Un labirinto pittorico per la Selva di Paliano

Un labirinto pittorico per la Selva di Paliano

LA SELVA 2.0

Camminare, perdersi, dentro un labirinto è un po’ come cercare se stessi e mettersi alla prova. Mentre ti muovi in un labirinto le tue sensazioni si amplificano, sei in ascolto con tutti i tuoi sensi.  Sarà per questo che piacevano tanto al principe Ruffo. Uno, a forma di stella, fatto da alti fusti di bambù, lo fece realizzare dentro al parco. Un gioco, un divertimento verde che piaceva molto al pubblico. Del progetto di un secondo labirinto, molto speciale,  ho  trovato traccia in rete. Ma non so  se è mai stato realizzato.  Era un labirinto pittorico del maestro Dario  Serra, costituito da una serie di paraventi mobili, dove il visitatore poteva muoversi, stimolato da luci, suoni e colori.
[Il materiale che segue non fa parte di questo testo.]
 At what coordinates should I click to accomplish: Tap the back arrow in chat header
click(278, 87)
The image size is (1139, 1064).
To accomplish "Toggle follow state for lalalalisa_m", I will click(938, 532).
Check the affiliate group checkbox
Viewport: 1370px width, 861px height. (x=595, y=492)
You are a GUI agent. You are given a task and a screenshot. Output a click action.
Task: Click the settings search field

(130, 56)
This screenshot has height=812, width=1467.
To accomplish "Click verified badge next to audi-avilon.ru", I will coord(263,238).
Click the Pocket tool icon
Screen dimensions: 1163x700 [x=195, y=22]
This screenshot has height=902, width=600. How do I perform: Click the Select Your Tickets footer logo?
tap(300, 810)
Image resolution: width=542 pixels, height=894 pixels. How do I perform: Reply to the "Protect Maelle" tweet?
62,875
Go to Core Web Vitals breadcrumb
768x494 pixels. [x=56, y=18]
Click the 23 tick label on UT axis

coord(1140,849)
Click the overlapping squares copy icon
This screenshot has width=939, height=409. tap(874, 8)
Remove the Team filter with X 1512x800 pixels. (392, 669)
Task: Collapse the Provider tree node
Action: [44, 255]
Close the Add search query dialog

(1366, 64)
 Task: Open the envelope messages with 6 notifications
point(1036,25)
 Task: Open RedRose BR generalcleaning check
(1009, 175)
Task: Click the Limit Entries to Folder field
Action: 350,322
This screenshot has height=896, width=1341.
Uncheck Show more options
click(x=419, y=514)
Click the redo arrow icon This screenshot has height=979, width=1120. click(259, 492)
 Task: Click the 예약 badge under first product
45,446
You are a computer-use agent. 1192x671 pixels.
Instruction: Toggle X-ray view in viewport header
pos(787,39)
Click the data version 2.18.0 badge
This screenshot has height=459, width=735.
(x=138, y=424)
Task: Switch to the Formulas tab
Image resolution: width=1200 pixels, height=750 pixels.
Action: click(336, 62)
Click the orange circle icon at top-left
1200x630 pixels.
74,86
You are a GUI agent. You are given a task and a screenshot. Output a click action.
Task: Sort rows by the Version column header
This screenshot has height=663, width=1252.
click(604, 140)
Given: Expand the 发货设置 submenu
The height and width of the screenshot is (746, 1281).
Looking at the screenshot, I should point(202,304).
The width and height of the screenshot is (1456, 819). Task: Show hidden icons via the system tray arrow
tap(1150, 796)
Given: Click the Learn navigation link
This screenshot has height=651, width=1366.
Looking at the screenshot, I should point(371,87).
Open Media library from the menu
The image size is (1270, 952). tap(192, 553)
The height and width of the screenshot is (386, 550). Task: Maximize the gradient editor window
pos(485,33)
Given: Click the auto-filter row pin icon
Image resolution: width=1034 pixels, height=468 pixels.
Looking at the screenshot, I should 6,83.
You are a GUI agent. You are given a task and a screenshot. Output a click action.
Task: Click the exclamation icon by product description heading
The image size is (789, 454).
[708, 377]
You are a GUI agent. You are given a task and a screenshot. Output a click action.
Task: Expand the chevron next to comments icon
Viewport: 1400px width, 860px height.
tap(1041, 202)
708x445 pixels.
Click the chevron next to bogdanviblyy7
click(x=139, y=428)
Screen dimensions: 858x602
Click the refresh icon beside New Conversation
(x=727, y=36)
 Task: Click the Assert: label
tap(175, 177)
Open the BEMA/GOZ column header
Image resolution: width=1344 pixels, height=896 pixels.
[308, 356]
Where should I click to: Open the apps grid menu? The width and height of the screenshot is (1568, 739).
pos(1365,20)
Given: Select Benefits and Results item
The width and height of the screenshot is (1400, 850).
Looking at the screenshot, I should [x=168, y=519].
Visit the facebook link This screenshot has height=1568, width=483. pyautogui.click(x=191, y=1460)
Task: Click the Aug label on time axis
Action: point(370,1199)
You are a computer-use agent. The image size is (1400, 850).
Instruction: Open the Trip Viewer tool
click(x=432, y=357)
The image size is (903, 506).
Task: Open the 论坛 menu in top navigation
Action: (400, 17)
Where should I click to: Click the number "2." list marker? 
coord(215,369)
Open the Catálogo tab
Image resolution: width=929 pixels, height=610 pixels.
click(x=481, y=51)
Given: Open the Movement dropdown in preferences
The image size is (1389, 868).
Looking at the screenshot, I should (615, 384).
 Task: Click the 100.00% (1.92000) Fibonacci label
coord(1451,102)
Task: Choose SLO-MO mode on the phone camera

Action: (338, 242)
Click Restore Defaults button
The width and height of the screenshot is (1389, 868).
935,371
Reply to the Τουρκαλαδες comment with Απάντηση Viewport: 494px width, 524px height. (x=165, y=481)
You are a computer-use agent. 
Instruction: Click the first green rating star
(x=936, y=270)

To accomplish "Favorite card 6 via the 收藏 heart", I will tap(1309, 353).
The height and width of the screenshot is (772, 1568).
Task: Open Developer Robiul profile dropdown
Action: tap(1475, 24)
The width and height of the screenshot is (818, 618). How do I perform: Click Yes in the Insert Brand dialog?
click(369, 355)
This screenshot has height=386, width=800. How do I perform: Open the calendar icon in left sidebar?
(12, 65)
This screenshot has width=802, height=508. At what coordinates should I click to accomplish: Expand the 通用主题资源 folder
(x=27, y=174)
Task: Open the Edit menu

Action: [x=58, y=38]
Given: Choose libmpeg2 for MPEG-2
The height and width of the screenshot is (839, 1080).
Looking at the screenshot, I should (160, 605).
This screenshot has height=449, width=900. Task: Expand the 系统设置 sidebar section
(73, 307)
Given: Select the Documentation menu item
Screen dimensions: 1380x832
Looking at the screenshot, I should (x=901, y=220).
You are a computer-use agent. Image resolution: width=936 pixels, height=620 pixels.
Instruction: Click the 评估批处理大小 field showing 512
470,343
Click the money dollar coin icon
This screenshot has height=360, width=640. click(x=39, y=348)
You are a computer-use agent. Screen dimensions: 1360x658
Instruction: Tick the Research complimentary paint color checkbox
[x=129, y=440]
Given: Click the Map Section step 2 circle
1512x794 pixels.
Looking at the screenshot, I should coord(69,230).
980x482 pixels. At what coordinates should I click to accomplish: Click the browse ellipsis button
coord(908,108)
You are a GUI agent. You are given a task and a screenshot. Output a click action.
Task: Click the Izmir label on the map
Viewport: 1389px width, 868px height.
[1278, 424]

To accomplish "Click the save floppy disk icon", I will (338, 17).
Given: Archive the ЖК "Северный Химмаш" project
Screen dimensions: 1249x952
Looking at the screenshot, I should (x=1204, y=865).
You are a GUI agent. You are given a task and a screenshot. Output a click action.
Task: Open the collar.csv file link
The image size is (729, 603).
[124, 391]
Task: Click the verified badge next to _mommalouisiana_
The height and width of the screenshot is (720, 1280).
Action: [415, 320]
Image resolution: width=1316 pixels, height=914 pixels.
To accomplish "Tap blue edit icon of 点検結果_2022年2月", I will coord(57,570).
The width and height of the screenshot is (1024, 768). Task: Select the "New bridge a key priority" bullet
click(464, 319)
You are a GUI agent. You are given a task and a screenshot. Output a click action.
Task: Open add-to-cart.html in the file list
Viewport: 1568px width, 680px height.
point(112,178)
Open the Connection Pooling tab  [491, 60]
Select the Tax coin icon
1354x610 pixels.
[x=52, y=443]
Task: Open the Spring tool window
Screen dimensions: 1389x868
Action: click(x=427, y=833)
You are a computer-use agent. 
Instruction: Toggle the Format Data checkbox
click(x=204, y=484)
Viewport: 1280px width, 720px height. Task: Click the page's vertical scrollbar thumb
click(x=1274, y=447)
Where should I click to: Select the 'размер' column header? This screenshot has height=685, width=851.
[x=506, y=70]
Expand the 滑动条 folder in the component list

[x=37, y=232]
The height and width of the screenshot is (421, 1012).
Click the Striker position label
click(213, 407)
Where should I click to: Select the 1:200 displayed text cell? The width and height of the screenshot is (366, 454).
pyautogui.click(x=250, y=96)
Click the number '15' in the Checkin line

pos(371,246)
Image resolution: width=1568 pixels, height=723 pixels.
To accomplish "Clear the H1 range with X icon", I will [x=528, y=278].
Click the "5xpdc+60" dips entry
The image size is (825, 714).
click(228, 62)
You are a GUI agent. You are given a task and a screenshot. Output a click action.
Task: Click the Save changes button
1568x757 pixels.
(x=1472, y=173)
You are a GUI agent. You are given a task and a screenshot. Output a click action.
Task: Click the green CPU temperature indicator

Serra, artista eclettico che ama le sperimentazioni, si era inventato il “labirinto”, l’installazione che  cambia di continuo e  si adatta allo spazio in cui si trova. Un’idea che l’artista aveva sviluppato a partire dagli anni Novanta e che tanto aveva affascinato il principe Ruffo. Il progetto per la Selva era stato commissionato allo studio romano d’architettura Gram34 e risale al 2011. Non tanti anni fa. La data relativamente recente, colpisce. Il principe era anziano e malato, senza risorse, eppure ancora capace di lanciare il pensiero oltre l’orizzonte, di immaginare la “sua” Selva  un luogo vivo in mutazione continua, dove  natura e arte  avevano trovato il loro punto di equilibrio.
Il labirinto pittorico di pannelli d’artista, doveva sorgere nel cuore dell’anfiteatro, proprio in mezzo al parco. Sfogliando online le tavole in bianco e nero e gli schizzi  del progettista Ugo Pulcini  non si può che restare a bocca aperta e  immaginare con la fantasia l’esito finale di questa originale installazione. Leggera, delicata, in perfetta sintonia con ciò che era La Selva.
E’ proprio vero che ogni angolo di questo parco ha qualcosa da raccontare, è un pezzo di memoria, un evento, una storia. A scavare fra le sue radici si trova sempre qualcosa ed è un’esperienza che ogni volta mi sorprende. Si scrive al passato, si racconta qualcosa che è accaduto, ma intanto si pensa al futuro.